The National Aeronautics and Space Administration (NASA) is sending a helicopter to Mars. Yes, when the administration launches its next rover to the red planet; it will have a small helicopter along for the ride. On May 11 NASA announced that they will send a small autonomous flying chopper, suitably calls it— Marscopter with the upcoming Mars 2020 rover which is scheduled to launch in July 2020. The tiny helicopter will test the capabilities for controlled flight in the thin atmosphere of Mars and is also expected to pave the way for future uses across the solar system.

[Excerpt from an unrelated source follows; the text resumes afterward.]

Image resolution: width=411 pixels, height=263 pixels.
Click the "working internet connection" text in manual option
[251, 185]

They further informed that it took 4 years for the team to design, test and redesign the Marscopter that weighs in at little under four pounds (1.8 kilograms). NASA Administrator Jim Bridenstine said, “The idea of a helicopter flying the skies of another planet is thrilling. The Mars Helicopter holds much promise for our future science, discovery, and exploration missions to Mars.” After the rover lands on Mars in 2021, NASA will use the spacecraft’s cameras to scan the ground of the planet, find a suitable flat place to set the tiny helicopter down.

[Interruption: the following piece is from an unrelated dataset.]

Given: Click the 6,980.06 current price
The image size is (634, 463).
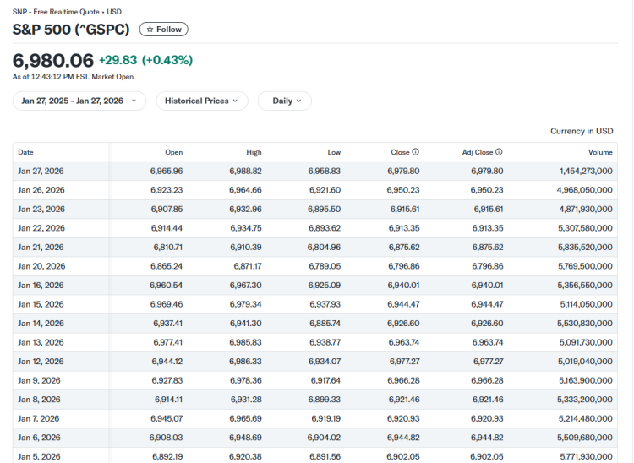Looking at the screenshot, I should click(52, 60).
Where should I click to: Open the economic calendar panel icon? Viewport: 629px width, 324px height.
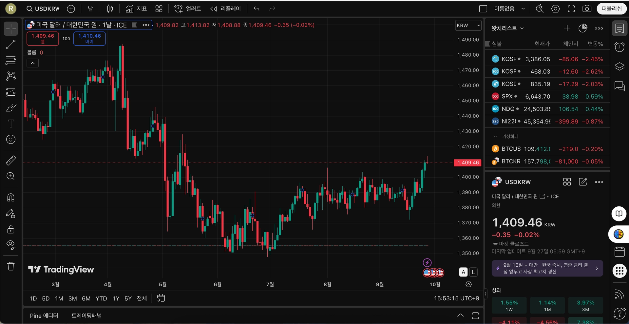click(x=619, y=252)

Once the marscopter is settled, the scientist will command to take off. After that the helicopter will be on its own; flying independently. “We don’t have a pilot and Earth will be several light-minutes away, so there is no way to joystick this mission in real time,” said Mimi Aung, the Mars Helicopter project manager at Jet Propulsion Laboratory (JPL) in the statement. If launches successfully, this body will become the first in history to fly as the first heavier-than-air craft on another world.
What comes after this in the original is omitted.